When I earlier spoke about the "vows" there is something that isn't written in them, a promise never to lie to your spouse. Truthfulness is a key to maintaining a successful marriage. When one party or another in a marriage is deceptive or untruthful the relationship is put in great jeopardy.

An election is in many ways like a wedding, there is a big celebration, speeches, parties, back-slapping congratulations, and a general sense of euphoria by the elected official. There is a customary time of the "Honeymoon" when it seems that the new leader can do no wrong and the nation hangs on his every word as gospel. All this is well and good as long as the official doesn't break his covenant with the people who elected him. When the trust between an official is breached by deceptive actions a great chasm opens. The electorate begins to doubt their decision, to re-examine the motives of the elected leader. Was he entirely truthful in his campaign? Has he been hostile toward those who question his judgement? Who did we really elect?
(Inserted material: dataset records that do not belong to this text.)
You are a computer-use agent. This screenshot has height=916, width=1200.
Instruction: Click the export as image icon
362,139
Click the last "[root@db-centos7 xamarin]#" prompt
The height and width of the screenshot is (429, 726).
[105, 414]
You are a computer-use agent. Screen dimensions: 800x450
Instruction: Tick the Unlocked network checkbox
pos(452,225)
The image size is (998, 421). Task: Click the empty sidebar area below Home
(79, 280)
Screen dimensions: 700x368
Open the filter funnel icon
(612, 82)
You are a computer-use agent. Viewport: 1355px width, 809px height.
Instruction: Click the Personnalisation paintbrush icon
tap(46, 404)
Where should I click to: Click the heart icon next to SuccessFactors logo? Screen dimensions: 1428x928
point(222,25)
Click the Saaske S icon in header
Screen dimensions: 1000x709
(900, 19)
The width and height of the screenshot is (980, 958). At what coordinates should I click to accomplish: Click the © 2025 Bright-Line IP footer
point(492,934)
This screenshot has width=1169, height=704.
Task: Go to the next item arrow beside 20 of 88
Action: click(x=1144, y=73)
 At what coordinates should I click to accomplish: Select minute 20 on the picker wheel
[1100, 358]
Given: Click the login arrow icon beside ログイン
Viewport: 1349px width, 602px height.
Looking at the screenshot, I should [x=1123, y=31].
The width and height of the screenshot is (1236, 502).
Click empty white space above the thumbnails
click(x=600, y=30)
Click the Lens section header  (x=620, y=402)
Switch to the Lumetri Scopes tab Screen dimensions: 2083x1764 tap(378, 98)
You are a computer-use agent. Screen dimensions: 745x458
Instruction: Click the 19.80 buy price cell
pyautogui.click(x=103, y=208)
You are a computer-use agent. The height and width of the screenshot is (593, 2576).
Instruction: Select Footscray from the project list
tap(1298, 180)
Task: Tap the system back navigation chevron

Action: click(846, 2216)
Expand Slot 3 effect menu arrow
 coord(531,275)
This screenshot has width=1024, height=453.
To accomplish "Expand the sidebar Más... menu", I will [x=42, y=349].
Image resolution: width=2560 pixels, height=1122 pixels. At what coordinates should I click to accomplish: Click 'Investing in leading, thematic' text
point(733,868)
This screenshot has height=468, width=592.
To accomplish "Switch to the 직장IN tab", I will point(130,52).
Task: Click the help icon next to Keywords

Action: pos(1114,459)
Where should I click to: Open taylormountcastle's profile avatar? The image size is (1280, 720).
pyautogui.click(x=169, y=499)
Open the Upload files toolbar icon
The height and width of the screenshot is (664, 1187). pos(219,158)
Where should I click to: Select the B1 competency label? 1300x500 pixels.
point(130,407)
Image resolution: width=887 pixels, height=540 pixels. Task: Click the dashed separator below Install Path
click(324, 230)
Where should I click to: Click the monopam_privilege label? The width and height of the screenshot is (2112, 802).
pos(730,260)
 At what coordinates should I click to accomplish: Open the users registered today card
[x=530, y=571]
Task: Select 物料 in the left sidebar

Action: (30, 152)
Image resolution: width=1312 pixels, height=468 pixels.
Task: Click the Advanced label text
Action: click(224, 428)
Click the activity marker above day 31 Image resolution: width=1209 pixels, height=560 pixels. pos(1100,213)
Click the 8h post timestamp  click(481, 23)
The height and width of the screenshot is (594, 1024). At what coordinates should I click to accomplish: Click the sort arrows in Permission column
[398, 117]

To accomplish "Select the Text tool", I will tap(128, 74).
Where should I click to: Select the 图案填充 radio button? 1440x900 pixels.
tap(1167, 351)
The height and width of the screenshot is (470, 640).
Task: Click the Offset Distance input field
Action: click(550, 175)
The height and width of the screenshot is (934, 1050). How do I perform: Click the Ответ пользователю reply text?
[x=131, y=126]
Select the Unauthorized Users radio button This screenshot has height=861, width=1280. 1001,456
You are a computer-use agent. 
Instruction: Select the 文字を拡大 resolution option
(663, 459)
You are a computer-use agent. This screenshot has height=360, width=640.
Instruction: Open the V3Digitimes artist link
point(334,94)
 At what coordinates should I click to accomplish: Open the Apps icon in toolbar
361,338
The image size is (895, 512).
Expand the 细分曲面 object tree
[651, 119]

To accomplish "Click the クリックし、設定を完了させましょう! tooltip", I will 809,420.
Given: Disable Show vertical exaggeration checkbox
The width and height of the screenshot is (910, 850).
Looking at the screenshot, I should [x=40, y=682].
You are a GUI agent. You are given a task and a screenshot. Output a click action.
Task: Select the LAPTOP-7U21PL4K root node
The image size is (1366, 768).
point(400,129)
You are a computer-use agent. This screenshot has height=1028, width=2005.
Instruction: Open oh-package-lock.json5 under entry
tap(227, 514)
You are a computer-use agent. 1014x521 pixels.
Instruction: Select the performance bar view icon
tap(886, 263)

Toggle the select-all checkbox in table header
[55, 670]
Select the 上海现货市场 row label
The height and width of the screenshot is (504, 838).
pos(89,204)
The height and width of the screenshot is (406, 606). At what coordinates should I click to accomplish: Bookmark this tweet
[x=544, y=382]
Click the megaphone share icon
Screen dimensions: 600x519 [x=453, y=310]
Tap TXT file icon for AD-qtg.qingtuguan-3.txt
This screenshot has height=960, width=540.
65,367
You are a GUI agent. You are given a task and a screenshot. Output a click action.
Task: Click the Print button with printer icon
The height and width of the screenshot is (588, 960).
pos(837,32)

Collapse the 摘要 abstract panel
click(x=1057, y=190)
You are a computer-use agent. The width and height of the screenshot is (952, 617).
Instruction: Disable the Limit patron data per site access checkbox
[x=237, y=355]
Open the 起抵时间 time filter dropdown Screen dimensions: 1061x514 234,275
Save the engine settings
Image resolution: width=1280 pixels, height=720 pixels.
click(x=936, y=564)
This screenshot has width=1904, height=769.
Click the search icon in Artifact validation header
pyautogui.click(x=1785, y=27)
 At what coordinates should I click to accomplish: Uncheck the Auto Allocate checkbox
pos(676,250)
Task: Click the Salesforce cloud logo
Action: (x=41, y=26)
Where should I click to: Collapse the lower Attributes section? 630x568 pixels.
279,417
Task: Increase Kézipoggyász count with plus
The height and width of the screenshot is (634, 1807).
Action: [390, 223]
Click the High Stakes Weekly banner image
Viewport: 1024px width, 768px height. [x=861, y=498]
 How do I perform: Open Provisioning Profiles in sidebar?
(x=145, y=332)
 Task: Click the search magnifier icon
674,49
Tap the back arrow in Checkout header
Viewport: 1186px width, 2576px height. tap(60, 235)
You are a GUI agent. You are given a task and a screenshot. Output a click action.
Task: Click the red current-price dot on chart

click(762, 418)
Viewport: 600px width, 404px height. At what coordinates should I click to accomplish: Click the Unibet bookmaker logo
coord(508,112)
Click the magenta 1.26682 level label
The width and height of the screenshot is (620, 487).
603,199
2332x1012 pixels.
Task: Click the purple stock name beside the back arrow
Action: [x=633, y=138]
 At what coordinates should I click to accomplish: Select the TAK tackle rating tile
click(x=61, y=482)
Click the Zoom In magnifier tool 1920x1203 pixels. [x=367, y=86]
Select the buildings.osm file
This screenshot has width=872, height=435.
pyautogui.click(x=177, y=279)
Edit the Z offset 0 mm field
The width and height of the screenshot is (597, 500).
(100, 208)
Like a good marriage, a presidency must operate in an arena of trust, all the parties involved must be honest with each other in all their dialogues. When facts and figures are manipulated to present a false picture in a bad situation the shadow of doubt is now cast on all actions that have been previously taken. Mr. Obama has juggled figures to misrepresent our current unemployment crisis to offer a false picture to the American people. This deceptive move is only one example of this administrations maneuvering of facts to present a false picture to the people of the United States.

We need to let President Obama know that the "Honeymoon" is over, that the American people are not hanging on every word as the gospel truth. Mr. President you are breaking the covenant you made with the people. The "Party's over". If you don't start telling the truth there will be no "renewing of vows" in 2012 for you!!